With so many other shopping options, retailers must be on top of their game. Consumers want to be rewarded when they make the effort to walk into a store and a dirty, disorganized store says the retailer doesn’t care—about the store or the shopper. Store maintenance used to be considered “a non-sexy part of the business,” Buiocchi said, “but now it directly affects the high expectation for an in-store experience. And facilities managers all have a role at the table now.”

Many of the new online brands that are opening stores are quick to recognize the value of rigorous maintenance and are signing up as customers. “There are the people that get it, and there are the people that don’t get it,” Buiocchi said. “Good progressive retail is investing in their brick-and-mortar experiences and enjoying the benefits of that,” he said. “Bad retail is not and they’re unfortunately being penalized for that.”

Although JCPenney has been struggling the past few years, new CEO Jill Soltau, is up for the task of bringing the stores back to life. Soltau, who took over the position in October, said in a recent earnings call that the department-store chain is failing to adequately deliver on some fundamentals of “good retail.”

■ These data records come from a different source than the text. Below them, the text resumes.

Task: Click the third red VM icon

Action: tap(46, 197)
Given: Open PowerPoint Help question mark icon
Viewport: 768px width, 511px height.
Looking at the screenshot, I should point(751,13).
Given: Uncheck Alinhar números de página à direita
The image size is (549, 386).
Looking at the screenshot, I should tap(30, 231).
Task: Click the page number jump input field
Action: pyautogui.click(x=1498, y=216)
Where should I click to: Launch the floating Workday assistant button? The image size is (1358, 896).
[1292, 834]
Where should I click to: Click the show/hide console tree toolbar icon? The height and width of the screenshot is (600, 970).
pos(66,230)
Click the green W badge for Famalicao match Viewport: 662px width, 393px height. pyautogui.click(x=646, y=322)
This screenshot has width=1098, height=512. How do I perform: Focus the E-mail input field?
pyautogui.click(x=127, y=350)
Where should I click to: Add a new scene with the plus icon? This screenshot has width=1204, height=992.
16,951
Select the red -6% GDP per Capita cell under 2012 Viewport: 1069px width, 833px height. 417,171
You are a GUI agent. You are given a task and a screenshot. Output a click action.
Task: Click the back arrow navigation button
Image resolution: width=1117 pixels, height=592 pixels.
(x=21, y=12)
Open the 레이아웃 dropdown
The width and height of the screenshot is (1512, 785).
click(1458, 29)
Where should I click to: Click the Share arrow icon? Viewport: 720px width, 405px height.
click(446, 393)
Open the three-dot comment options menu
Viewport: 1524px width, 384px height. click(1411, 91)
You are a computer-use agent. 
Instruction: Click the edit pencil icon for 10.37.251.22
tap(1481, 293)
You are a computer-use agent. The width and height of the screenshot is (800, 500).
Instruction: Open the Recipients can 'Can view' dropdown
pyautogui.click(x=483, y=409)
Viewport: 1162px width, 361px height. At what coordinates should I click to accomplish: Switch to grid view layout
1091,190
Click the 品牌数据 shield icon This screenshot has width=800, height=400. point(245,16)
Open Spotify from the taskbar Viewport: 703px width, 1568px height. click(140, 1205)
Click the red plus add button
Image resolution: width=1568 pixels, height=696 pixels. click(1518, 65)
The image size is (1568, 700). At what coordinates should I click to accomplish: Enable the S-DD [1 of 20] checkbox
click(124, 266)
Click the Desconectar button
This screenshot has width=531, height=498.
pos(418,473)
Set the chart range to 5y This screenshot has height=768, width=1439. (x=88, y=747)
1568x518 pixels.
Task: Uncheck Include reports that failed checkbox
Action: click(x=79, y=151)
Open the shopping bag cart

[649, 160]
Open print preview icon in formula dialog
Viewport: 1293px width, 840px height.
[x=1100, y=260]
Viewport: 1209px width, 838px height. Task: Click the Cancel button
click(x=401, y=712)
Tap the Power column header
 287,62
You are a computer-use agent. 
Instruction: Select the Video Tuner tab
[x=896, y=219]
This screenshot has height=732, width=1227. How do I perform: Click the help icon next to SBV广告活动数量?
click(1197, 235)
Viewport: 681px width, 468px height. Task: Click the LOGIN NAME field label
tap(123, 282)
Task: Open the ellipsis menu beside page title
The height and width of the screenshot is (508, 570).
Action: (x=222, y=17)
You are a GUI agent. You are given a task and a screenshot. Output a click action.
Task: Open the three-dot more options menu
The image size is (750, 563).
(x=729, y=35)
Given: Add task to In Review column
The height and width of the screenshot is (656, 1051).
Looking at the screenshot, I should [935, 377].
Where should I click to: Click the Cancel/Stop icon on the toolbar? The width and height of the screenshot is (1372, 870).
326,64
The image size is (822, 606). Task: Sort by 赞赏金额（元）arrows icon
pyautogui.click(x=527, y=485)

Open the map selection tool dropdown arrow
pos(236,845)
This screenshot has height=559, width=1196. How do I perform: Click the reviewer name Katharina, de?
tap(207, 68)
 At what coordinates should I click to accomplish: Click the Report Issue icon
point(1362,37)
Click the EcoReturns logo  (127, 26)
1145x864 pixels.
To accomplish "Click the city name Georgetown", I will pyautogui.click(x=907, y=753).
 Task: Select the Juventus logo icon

On Tuesday, JCPenney reported first-quarter earnings for 2019; same-store sales during the quarter dropped by 5.5%, following a 6% drop in the previous quarter. “I am pleased with the strides we’ve made in setting key objectives, building our senior leadership team, executing significant changes in our assortment, such as eliminating major appliances, and mobilizing the entire organization around our priorities,” Soltau said in a press release on Tuesday. She continued: “JCPenney is an American retail icon that is very important to all of our stakeholders, and I am encouraged by the early signs I am seeing in our business as we work to realize the potential that lies ahead.”JCPenney, and other struggling retailers, are definitely capable of delivering on the fundamentals of great retail. The fate of the company now depends on its ability to execute this shopping experience across its entire fleet.

The problem is consistency. Visits to numerous JCPenney stores across the Southeast proved just that. Stores in Richmond, Virginia featured empty shelves, messy displays, and abandoned cash registers. The stores, which both anchored enclosed shopping malls, felt outdated and far too large. However, a third JCPenney store in a strip mall, revealed flawless design, layout, and presentation. This store obviously cared about presentation, reputation, and customer experience.